**Input for this task:**

::::

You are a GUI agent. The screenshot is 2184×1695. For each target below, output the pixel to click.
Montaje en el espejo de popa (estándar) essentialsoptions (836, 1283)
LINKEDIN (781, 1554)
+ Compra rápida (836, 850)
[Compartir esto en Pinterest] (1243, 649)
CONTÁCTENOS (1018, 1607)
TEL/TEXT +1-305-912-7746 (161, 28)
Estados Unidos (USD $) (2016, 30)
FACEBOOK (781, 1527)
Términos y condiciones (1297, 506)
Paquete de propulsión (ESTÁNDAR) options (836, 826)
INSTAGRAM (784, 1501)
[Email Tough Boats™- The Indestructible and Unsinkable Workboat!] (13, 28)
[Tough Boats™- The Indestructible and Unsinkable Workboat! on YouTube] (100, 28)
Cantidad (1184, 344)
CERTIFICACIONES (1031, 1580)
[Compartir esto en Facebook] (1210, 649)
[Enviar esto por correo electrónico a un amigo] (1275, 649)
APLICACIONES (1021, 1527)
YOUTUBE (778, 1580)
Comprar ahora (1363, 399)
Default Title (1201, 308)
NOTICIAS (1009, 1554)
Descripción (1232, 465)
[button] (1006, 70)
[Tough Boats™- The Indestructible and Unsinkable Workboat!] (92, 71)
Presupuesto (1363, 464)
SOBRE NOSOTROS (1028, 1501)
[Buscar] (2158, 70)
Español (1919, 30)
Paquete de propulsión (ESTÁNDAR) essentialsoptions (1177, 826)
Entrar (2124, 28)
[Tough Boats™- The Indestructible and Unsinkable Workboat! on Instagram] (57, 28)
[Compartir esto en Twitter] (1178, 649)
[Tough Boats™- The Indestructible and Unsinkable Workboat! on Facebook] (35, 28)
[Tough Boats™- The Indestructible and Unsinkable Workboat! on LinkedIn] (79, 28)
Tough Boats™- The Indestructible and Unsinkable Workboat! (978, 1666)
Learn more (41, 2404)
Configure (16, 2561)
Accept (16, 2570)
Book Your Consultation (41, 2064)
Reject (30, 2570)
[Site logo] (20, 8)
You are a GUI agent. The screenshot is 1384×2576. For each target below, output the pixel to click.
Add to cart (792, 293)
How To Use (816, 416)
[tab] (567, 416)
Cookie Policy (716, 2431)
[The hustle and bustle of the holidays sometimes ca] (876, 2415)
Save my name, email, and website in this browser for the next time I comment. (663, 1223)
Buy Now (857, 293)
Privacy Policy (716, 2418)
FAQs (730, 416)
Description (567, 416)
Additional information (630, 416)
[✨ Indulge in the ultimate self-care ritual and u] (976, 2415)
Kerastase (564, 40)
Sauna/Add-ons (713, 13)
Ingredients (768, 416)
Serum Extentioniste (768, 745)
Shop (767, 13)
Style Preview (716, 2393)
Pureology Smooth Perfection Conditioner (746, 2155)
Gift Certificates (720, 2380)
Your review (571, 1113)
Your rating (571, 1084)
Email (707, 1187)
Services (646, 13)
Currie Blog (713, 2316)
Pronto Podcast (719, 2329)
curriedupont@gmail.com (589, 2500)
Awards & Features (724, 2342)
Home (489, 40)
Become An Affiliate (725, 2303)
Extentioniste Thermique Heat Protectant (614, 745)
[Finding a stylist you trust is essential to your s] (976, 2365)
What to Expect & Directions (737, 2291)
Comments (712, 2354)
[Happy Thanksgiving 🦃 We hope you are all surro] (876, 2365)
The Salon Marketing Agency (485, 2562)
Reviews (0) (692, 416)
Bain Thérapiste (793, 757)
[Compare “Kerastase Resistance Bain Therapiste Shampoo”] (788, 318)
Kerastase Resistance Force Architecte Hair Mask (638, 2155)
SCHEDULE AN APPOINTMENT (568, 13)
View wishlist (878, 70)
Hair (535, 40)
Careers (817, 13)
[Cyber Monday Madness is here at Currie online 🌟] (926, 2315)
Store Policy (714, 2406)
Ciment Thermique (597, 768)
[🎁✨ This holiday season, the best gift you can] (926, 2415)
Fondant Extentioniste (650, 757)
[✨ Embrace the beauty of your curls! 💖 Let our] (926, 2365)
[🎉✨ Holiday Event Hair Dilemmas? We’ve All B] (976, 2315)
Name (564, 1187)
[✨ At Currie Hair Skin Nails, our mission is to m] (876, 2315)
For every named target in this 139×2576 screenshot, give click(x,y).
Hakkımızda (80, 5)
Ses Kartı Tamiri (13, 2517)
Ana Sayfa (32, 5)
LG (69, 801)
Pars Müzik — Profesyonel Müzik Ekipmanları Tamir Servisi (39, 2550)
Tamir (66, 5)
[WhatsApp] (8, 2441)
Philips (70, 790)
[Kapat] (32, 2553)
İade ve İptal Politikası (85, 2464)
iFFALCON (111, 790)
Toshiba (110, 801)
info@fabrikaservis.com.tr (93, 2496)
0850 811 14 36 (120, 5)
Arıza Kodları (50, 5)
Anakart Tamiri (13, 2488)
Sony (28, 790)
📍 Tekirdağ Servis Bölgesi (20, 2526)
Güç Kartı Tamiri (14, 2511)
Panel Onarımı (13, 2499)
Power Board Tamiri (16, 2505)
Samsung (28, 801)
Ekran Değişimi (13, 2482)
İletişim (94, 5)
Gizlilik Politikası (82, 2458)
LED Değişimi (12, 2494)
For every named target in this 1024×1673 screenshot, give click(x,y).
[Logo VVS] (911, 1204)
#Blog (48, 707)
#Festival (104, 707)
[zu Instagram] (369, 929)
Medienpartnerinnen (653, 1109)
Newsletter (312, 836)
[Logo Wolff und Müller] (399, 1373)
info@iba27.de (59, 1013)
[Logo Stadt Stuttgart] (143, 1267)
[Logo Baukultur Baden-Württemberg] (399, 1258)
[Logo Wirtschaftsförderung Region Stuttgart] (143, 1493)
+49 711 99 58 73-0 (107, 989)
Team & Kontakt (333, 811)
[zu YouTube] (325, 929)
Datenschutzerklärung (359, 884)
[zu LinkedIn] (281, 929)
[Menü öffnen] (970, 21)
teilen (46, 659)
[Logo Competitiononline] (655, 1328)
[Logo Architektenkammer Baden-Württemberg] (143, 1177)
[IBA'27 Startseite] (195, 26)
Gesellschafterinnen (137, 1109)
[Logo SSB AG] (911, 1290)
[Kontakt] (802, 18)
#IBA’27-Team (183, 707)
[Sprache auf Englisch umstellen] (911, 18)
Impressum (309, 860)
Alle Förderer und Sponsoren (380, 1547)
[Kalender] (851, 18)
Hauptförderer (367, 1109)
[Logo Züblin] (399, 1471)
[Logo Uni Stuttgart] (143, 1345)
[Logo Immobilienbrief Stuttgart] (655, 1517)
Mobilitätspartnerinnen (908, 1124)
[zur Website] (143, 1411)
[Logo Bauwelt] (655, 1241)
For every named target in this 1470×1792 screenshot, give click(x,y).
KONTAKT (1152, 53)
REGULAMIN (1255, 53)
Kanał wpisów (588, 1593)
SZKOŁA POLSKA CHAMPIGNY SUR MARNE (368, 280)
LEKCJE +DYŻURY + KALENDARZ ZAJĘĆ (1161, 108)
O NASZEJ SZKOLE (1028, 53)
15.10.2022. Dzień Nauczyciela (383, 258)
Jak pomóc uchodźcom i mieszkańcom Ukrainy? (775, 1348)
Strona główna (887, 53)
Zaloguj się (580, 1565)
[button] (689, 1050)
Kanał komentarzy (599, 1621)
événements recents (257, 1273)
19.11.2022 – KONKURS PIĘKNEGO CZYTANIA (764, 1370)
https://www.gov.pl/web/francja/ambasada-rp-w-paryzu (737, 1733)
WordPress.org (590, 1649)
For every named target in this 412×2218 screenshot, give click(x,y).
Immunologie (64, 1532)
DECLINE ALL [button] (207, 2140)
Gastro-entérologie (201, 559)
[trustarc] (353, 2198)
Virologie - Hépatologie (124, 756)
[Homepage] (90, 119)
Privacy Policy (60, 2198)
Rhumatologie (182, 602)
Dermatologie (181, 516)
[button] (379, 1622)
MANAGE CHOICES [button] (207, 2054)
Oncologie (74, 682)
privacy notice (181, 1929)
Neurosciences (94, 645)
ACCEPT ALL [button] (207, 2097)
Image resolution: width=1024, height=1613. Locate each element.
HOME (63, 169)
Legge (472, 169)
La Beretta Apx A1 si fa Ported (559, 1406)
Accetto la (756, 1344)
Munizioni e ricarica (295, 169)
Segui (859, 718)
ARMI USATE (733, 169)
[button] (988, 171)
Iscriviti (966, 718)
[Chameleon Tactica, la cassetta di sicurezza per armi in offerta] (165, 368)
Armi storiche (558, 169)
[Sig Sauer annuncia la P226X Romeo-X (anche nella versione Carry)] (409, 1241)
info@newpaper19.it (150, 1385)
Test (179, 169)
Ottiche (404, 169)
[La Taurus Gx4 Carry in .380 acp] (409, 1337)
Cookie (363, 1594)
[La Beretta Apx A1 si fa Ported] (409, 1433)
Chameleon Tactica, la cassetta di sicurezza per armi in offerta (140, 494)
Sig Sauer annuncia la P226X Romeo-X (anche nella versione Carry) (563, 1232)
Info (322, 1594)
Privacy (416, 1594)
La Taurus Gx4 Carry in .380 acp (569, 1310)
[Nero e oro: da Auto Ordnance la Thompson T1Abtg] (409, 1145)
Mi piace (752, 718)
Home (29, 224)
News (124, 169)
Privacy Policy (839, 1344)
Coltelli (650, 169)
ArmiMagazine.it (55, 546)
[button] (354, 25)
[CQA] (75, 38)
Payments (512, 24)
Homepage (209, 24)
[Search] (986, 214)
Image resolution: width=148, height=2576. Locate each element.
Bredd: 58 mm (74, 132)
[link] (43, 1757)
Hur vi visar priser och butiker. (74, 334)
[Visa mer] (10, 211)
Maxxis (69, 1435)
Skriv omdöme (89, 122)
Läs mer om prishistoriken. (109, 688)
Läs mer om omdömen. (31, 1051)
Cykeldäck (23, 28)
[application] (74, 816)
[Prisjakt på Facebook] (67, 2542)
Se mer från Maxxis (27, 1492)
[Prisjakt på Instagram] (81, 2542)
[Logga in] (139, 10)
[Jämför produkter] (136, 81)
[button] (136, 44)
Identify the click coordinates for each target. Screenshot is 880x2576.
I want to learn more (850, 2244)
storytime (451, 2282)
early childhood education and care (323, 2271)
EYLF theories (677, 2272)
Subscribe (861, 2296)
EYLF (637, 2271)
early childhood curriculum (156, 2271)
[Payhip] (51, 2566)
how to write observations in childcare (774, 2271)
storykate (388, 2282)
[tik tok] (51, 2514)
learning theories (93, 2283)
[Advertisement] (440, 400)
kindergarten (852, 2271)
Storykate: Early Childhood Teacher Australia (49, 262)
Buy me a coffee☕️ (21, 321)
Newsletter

::::

**Work item:** Would you print exactly, and only, the lines of the data above from the line with "FAQs (730, 416)" through the line with "Name (564, 1187)", inclusive?

**Exercise output:**
FAQs (730, 416)
Description (567, 416)
Additional information (630, 416)
[✨ Indulge in the ultimate self-care ritual and u] (976, 2415)
Kerastase (564, 40)
Sauna/Add-ons (713, 13)
Ingredients (768, 416)
Serum Extentioniste (768, 745)
Shop (767, 13)
Style Preview (716, 2393)
Pureology Smooth Perfection Conditioner (746, 2155)
Gift Certificates (720, 2380)
Your review (571, 1113)
Your rating (571, 1084)
Email (707, 1187)
Services (646, 13)
Currie Blog (713, 2316)
Pronto Podcast (719, 2329)
curriedupont@gmail.com (589, 2500)
Awards & Features (724, 2342)
Home (489, 40)
Become An Affiliate (725, 2303)
Extentioniste Thermique Heat Protectant (614, 745)
[Finding a stylist you trust is essential to your s] (976, 2365)
What to Expect & Directions (737, 2291)
Comments (712, 2354)
[Happy Thanksgiving 🦃 We hope you are all surro] (876, 2365)
The Salon Marketing Agency (485, 2562)
Reviews (0) (692, 416)
Bain Thérapiste (793, 757)
[Compare “Kerastase Resistance Bain Therapiste Shampoo”] (788, 318)
Kerastase Resistance Force Architecte Hair Mask (638, 2155)
SCHEDULE AN APPOINTMENT (568, 13)
View wishlist (878, 70)
Hair (535, 40)
Careers (817, 13)
[Cyber Monday Madness is here at Currie online 🌟] (926, 2315)
Store Policy (714, 2406)
Ciment Thermique (597, 768)
[🎁✨ This holiday season, the best gift you can] (926, 2415)
Fondant Extentioniste (650, 757)
[✨ Embrace the beauty of your curls! 💖 Let our] (926, 2365)
[🎉✨ Holiday Event Hair Dilemmas? We’ve All B] (976, 2315)
Name (564, 1187)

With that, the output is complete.